[Data records]
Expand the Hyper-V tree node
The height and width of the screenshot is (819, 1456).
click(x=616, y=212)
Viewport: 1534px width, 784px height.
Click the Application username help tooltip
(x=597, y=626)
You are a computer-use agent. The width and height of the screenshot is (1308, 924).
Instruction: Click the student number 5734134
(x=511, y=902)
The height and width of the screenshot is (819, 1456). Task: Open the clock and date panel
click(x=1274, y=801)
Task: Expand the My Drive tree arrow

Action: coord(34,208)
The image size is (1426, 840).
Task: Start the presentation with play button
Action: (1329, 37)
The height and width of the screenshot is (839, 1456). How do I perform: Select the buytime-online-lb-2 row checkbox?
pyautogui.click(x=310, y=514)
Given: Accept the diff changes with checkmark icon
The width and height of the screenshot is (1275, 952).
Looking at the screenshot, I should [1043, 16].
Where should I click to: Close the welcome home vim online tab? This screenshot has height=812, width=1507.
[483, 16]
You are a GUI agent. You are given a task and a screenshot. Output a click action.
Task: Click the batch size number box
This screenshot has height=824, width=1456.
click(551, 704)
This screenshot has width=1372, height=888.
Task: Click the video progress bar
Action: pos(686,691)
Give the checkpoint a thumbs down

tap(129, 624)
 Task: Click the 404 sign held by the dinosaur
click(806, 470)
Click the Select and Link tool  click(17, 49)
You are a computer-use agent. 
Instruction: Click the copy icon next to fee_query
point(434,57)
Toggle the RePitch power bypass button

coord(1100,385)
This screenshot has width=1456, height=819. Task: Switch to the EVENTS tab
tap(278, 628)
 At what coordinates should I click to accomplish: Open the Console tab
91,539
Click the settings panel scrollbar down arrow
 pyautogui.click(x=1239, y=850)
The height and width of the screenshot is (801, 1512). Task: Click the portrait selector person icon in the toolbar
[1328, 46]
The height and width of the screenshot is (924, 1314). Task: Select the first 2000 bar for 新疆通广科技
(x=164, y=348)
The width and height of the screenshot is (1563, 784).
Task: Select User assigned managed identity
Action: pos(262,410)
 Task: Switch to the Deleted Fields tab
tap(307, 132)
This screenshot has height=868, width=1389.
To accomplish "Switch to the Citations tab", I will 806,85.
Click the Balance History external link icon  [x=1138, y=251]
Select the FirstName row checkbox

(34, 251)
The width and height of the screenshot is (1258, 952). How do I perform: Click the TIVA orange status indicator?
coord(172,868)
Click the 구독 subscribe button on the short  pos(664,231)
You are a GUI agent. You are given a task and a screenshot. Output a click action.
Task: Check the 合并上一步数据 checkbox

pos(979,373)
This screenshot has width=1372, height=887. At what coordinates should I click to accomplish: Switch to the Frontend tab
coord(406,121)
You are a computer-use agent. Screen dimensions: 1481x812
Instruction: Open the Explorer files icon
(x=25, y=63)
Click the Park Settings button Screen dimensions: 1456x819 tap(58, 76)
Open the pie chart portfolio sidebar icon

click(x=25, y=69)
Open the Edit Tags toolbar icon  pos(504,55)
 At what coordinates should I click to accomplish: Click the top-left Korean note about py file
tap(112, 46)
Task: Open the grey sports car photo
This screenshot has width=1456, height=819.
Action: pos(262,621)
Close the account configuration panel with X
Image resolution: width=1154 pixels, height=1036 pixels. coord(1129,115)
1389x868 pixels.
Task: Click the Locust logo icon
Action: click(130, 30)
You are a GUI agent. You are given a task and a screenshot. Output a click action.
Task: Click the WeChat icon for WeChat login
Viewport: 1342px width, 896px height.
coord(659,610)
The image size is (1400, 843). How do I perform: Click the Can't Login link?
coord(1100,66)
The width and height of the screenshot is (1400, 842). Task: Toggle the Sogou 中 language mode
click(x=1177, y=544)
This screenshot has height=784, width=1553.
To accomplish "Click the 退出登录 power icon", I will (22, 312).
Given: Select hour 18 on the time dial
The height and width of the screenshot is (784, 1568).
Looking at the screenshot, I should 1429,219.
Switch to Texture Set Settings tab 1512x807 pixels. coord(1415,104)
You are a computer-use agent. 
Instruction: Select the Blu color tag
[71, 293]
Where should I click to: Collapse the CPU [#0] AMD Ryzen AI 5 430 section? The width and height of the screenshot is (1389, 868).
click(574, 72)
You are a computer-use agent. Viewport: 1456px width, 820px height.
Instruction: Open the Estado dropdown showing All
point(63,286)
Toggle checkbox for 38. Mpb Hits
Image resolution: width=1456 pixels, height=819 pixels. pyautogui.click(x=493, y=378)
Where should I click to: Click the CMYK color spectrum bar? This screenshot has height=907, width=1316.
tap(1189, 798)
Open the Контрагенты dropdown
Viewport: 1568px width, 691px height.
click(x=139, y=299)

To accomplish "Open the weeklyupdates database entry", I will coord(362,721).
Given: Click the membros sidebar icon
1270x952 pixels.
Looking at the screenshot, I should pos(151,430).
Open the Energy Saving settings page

» **WHAT YOU ARE ASKED TO DO**:
Take the entries above and transcribe them exactly.

» **RESPONSE TO THIS EXERCISE**:
Expand the Hyper-V tree node
The height and width of the screenshot is (819, 1456).
click(x=616, y=212)
Viewport: 1534px width, 784px height.
Click the Application username help tooltip
(x=597, y=626)
You are a computer-use agent. The width and height of the screenshot is (1308, 924).
Instruction: Click the student number 5734134
(x=511, y=902)
The height and width of the screenshot is (819, 1456). Task: Open the clock and date panel
click(x=1274, y=801)
Task: Expand the My Drive tree arrow

Action: coord(34,208)
The image size is (1426, 840).
Task: Start the presentation with play button
Action: (1329, 37)
The height and width of the screenshot is (839, 1456). How do I perform: Select the buytime-online-lb-2 row checkbox?
pyautogui.click(x=310, y=514)
Given: Accept the diff changes with checkmark icon
The width and height of the screenshot is (1275, 952).
Looking at the screenshot, I should [1043, 16].
Where should I click to: Close the welcome home vim online tab? This screenshot has height=812, width=1507.
[483, 16]
You are a GUI agent. You are given a task and a screenshot. Output a click action.
Task: Click the batch size number box
This screenshot has height=824, width=1456.
click(551, 704)
This screenshot has width=1372, height=888.
Task: Click the video progress bar
Action: pos(686,691)
Give the checkpoint a thumbs down

tap(129, 624)
 Task: Click the 404 sign held by the dinosaur
click(806, 470)
Click the Select and Link tool  click(17, 49)
You are a computer-use agent. 
Instruction: Click the copy icon next to fee_query
point(434,57)
Toggle the RePitch power bypass button

coord(1100,385)
This screenshot has width=1456, height=819. Task: Switch to the EVENTS tab
tap(278, 628)
 At what coordinates should I click to accomplish: Open the Console tab
91,539
Click the settings panel scrollbar down arrow
 pyautogui.click(x=1239, y=850)
The height and width of the screenshot is (801, 1512). Task: Click the portrait selector person icon in the toolbar
[1328, 46]
The height and width of the screenshot is (924, 1314). Task: Select the first 2000 bar for 新疆通广科技
(x=164, y=348)
The width and height of the screenshot is (1563, 784).
Task: Select User assigned managed identity
Action: pos(262,410)
 Task: Switch to the Deleted Fields tab
tap(307, 132)
This screenshot has height=868, width=1389.
To accomplish "Switch to the Citations tab", I will 806,85.
Click the Balance History external link icon  [x=1138, y=251]
Select the FirstName row checkbox

(34, 251)
The width and height of the screenshot is (1258, 952). How do I perform: Click the TIVA orange status indicator?
coord(172,868)
Click the 구독 subscribe button on the short  pos(664,231)
You are a GUI agent. You are given a task and a screenshot. Output a click action.
Task: Check the 合并上一步数据 checkbox

pos(979,373)
This screenshot has width=1372, height=887. At what coordinates should I click to accomplish: Switch to the Frontend tab
coord(406,121)
You are a computer-use agent. Screen dimensions: 1481x812
Instruction: Open the Explorer files icon
(x=25, y=63)
Click the Park Settings button Screen dimensions: 1456x819 tap(58, 76)
Open the pie chart portfolio sidebar icon

click(x=25, y=69)
Open the Edit Tags toolbar icon  pos(504,55)
 At what coordinates should I click to accomplish: Click the top-left Korean note about py file
tap(112, 46)
Task: Open the grey sports car photo
This screenshot has width=1456, height=819.
Action: pos(262,621)
Close the account configuration panel with X
Image resolution: width=1154 pixels, height=1036 pixels. coord(1129,115)
1389x868 pixels.
Task: Click the Locust logo icon
Action: click(130, 30)
You are a GUI agent. You are given a task and a screenshot. Output a click action.
Task: Click the WeChat icon for WeChat login
Viewport: 1342px width, 896px height.
coord(659,610)
The image size is (1400, 843). How do I perform: Click the Can't Login link?
coord(1100,66)
The width and height of the screenshot is (1400, 842). Task: Toggle the Sogou 中 language mode
click(x=1177, y=544)
This screenshot has height=784, width=1553.
To accomplish "Click the 退出登录 power icon", I will (22, 312).
Given: Select hour 18 on the time dial
The height and width of the screenshot is (784, 1568).
Looking at the screenshot, I should 1429,219.
Switch to Texture Set Settings tab 1512x807 pixels. coord(1415,104)
You are a computer-use agent. 
Instruction: Select the Blu color tag
[71, 293]
Where should I click to: Collapse the CPU [#0] AMD Ryzen AI 5 430 section? The width and height of the screenshot is (1389, 868).
click(574, 72)
You are a computer-use agent. Viewport: 1456px width, 820px height.
Instruction: Open the Estado dropdown showing All
point(63,286)
Toggle checkbox for 38. Mpb Hits
Image resolution: width=1456 pixels, height=819 pixels. pyautogui.click(x=493, y=378)
Where should I click to: Click the CMYK color spectrum bar? This screenshot has height=907, width=1316.
tap(1189, 798)
Open the Контрагенты dropdown
Viewport: 1568px width, 691px height.
click(x=139, y=299)

To accomplish "Open the weeklyupdates database entry", I will coord(362,721).
Given: Click the membros sidebar icon
1270x952 pixels.
Looking at the screenshot, I should pos(151,430).
Open the Energy Saving settings page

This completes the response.